He doesn’t have to signal her to turn her back to him, but he does out of sheer habit and then he leans in as she sings, his eyes catching on her profile, the most beautiful girl he’s ever seen, then and now. “And when I feel lost and alone I know that I can make it home. Fight through the dark and find the spark!”

She holds that note long and true as he bounces back to his mic and he and the boys back her up all the way through the end of the song, echoing each other until suddenly 

“Bright forever!” she belts that impossible note, the one that made Andi Parker look up from her phone during their set at Eats and Beats two years ago, lucky to have made it on to the lineup at all to suddenly the tiny cafe on their feet, bouncing along to their three songs, but no reaction from the agent to the stars until Juliie fucking went into the stratosphere on the last note of their set.

His chest rises and falls heavily as the crowd explodes and when Julie raises her hands they bow together and soak it in.

Fuck.

The rush. 

It’s incredible. 

They just opened the fucking Grammys.

They just _owned_ the fucking Grammys. 

The announcer’s voice introduces whoever the hell is hosting. He doesn’t care. The stagehands come flying out as the section of the stage they’re on goes dark and he follows Julie and Reggie blindly backstage. For a second he’s a little disoriented. This is the Staples Center, not Los Feliz High School and Carrie’s not waiting for them to make some snide remark.

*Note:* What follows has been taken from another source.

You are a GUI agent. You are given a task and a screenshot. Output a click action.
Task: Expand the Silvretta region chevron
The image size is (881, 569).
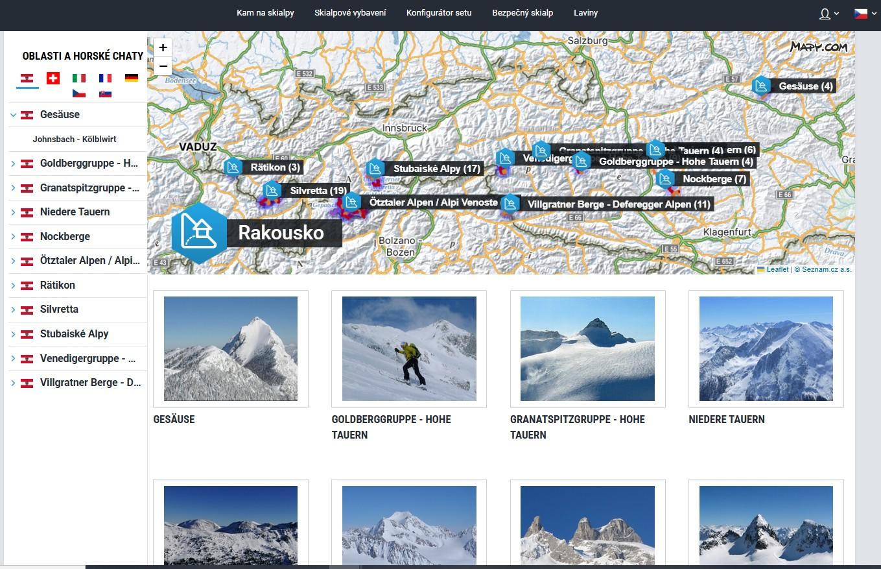(13, 309)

Instead, it’s the next award presenters, a pop singer he vaguely recognizes and a dude from a movie whose billboards he keeps seeing around, but he couldn’t name if his life depended on it.

“Great job, guys!” the actor says, eyes giving Julie a once over that Luke can’t even blame the shithead for. She looks fucking incredible, cheeks flushed, breath still coming in hard and fast, a light sheen of sweat from the lights and the effort she just put into the performance. 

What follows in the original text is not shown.